Discharging Debt in Indianapolis
Affordable Bankruptcy Lawyers Serving Greenwood & Muncie
Bankruptcy has many advantages for people who are facing extensive amounts of stress from attempts at debt collection. For most individuals, the main goal of bankruptcy is to discharge debt to end creditor harassment and become financially sound. Discharge means that your debts are forgiven and eliminated, but you might be required to recognize the income for tax purposes.
Bankruptcy discharges release the debtor from liability to pay back the majority of his or her debts. People who file for bankruptcy may view it as a daunting task, but most individuals are released from anxiety once their debts are eliminated. Feel free to speak with our Indianapolis bankruptcy lawyers today to find out how your debts can be discharged!
Debt Discharge Through Bankruptcy
In order for debtors to obtain a fresh financial start, they must determine what the best option is for their circumstances.
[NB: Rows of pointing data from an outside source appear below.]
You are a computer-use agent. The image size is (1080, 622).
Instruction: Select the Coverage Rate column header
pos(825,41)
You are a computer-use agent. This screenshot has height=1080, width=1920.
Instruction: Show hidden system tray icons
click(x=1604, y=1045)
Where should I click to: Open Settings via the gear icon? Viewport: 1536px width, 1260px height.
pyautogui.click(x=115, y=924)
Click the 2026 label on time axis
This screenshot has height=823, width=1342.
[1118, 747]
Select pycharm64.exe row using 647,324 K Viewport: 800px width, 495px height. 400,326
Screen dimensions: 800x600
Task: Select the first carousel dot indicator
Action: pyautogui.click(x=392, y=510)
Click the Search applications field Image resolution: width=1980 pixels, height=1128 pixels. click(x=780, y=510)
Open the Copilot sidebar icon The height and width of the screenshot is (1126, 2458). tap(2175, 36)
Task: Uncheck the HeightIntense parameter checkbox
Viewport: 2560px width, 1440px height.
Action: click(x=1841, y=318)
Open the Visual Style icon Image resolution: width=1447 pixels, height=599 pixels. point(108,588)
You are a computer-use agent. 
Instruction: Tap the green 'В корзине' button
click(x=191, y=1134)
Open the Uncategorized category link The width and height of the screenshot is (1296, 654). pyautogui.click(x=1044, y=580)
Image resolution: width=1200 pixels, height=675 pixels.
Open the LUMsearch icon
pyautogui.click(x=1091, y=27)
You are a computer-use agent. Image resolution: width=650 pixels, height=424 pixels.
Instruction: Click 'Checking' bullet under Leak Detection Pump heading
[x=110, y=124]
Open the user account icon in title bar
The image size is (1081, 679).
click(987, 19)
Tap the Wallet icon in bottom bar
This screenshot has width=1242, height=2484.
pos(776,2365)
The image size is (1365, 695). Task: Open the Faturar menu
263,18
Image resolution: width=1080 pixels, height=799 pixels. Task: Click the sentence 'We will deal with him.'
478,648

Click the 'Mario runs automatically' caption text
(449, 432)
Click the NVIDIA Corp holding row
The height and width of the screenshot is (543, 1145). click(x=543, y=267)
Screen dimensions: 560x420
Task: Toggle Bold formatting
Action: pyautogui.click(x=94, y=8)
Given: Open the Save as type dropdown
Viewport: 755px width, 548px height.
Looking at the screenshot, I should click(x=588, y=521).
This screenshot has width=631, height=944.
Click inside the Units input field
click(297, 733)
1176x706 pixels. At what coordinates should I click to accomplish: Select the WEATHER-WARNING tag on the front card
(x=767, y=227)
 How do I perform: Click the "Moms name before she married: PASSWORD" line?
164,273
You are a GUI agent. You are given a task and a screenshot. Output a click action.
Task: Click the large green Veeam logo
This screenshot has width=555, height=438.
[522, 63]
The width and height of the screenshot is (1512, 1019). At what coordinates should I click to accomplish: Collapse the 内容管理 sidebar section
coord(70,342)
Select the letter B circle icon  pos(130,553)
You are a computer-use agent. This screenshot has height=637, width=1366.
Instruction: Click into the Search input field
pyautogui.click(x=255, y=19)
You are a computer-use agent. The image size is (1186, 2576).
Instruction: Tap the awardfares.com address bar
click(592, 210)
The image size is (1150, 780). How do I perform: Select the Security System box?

Individuals who file for bankruptcy immediately recognize the benefits of this action.
Advantages of debt discharge include:
- Ability to get a car loan
- Refinancing of a mortgage
- Ceasing of a foreclosure process
- Cancellation of collection actions
After receiving a bankruptcy discharge order, filers will also be able to receive credit card offers to begin rebuilding their credit.
Although most debts can be eliminated, some are not dischargeable. Some of the debts that cannot be discharged include student loans, child support, alimony, as well as federal, state, and local taxes. The timing of a discharge will largely depend on the chapter of bankruptcy you choose. At the end of a Chapter 7 bankruptcy, most dischargeable debts are eliminated.
Under a Chapter 13 bankruptcy, the discharge can take place after the debtor has promptly made payments ordered by the court. Keep in mind, however, that debtors will be responsible for any debts that are acquired after filing and before receiving a discharge. Also, the court can deny a discharge under either bankruptcy chapter if the debtor failed to complete the mandatory instructional course on financial management.